◆ EXERCISE DIRECTIONS: Total the lines of the entries below that hold the string "will", then write only that total.

---------- RECORDS SHOWN

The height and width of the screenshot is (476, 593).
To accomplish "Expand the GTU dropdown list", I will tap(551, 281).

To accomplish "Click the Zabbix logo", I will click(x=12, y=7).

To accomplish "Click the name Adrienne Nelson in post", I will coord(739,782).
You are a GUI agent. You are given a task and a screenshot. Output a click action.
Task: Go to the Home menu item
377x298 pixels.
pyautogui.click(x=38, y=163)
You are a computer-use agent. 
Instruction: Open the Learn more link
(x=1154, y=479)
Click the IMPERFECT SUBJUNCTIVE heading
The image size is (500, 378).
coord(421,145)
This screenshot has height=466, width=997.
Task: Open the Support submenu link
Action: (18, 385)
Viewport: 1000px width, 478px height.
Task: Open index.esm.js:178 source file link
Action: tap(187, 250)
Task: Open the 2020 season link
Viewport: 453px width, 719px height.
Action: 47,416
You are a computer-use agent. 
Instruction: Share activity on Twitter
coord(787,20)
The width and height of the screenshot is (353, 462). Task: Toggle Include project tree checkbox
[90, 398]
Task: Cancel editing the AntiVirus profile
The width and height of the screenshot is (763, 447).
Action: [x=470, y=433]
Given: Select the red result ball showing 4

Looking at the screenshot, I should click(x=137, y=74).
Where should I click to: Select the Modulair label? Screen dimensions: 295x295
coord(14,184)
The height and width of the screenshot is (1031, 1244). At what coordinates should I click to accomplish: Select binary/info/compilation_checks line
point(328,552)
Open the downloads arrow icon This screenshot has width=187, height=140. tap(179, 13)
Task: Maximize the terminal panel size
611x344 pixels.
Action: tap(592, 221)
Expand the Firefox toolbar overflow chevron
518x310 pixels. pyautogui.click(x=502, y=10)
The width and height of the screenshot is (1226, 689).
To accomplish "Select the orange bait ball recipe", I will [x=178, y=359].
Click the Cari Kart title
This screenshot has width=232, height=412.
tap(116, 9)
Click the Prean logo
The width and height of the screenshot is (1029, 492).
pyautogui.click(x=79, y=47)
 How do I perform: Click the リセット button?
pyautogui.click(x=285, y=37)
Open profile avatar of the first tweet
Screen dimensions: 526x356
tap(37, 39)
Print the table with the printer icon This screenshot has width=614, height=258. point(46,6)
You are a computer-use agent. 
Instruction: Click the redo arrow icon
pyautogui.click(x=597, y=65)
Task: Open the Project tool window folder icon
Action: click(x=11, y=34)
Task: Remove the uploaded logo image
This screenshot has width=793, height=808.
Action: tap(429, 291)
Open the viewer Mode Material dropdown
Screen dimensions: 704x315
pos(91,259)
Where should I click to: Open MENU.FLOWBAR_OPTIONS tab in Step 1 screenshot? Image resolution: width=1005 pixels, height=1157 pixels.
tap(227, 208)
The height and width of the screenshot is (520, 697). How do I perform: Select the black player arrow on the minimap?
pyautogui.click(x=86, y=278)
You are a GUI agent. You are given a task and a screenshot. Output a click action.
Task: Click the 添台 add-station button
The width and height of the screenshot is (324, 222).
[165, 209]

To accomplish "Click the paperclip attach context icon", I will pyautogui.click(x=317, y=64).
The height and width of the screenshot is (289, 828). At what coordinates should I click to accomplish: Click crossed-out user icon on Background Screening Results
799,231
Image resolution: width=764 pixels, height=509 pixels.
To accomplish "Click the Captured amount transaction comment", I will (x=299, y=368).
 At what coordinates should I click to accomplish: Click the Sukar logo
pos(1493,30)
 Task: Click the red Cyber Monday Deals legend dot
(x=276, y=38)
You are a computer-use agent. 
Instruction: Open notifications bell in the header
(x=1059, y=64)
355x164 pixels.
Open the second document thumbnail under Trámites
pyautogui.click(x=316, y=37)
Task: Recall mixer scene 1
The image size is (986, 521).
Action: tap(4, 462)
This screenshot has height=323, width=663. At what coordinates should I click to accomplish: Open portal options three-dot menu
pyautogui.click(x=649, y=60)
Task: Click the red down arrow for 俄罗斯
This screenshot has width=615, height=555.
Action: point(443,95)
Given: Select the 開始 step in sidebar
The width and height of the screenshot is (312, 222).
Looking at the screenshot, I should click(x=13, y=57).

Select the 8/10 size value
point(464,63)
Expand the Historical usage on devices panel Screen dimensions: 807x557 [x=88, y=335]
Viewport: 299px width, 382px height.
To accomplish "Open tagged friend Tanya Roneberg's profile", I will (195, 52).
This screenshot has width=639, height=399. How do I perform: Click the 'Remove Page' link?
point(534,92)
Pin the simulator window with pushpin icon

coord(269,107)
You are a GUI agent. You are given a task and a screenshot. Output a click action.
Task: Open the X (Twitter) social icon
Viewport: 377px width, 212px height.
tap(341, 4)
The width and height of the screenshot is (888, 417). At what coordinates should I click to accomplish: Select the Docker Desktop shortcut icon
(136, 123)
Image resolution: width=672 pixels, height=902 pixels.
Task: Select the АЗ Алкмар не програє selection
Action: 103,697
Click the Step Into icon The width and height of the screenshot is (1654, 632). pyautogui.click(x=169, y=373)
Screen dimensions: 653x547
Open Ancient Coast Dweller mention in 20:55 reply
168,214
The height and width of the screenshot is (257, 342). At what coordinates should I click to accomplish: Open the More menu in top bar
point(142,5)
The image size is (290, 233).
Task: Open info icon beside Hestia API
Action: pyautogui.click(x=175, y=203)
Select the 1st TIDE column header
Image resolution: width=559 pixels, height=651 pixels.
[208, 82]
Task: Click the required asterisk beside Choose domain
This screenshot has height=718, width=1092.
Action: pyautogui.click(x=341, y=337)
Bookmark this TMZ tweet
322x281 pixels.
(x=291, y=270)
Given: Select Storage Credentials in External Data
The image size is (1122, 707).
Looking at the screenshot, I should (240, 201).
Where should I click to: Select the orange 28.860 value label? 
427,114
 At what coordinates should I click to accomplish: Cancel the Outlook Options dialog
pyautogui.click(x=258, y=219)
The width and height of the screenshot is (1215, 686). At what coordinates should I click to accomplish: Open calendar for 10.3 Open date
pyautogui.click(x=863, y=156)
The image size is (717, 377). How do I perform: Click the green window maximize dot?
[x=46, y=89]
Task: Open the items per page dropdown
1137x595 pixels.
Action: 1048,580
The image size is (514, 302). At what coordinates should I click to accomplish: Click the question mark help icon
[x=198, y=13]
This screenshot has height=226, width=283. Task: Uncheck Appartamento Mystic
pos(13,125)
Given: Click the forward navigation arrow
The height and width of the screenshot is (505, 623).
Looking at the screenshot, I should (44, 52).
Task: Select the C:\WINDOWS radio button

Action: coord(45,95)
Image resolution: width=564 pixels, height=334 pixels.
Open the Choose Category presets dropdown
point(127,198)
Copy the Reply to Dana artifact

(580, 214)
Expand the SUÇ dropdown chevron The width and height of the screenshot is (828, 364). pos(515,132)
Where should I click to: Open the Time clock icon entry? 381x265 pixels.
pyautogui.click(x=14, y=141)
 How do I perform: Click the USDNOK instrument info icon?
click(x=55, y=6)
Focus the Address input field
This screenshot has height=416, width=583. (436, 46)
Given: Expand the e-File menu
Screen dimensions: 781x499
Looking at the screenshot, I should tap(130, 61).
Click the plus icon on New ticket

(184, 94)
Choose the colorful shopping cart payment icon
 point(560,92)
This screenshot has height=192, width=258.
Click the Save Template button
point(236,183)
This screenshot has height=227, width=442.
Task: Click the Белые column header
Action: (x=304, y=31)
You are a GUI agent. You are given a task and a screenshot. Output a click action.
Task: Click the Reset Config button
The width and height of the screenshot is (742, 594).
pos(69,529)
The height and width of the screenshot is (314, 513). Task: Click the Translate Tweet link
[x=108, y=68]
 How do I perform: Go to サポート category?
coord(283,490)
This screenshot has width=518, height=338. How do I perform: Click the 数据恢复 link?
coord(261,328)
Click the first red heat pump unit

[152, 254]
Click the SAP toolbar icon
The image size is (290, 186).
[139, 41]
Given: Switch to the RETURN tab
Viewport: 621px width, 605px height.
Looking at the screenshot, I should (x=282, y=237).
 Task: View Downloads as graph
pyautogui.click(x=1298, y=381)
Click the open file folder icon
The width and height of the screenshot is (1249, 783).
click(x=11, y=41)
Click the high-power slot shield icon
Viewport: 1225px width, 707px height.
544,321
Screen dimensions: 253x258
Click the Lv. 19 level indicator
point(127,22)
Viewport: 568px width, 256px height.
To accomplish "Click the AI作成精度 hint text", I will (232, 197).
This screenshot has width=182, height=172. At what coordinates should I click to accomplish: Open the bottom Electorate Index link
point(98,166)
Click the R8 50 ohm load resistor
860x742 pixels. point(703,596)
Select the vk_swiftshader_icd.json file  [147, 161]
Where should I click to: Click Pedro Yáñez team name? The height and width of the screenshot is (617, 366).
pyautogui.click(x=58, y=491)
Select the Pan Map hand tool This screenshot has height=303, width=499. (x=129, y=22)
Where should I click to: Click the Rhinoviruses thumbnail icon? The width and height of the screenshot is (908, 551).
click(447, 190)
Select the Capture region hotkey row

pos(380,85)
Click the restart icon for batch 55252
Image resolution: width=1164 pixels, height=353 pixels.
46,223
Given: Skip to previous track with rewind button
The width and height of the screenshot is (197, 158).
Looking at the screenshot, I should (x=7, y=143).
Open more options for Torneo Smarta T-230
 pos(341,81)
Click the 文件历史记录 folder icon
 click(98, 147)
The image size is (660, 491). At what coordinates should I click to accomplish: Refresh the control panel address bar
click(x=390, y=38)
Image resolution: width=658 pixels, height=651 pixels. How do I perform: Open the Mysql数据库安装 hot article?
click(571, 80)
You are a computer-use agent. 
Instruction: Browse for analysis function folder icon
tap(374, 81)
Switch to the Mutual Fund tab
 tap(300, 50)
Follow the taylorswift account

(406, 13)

--------------------

◆ EXPECTED ANSWER: 8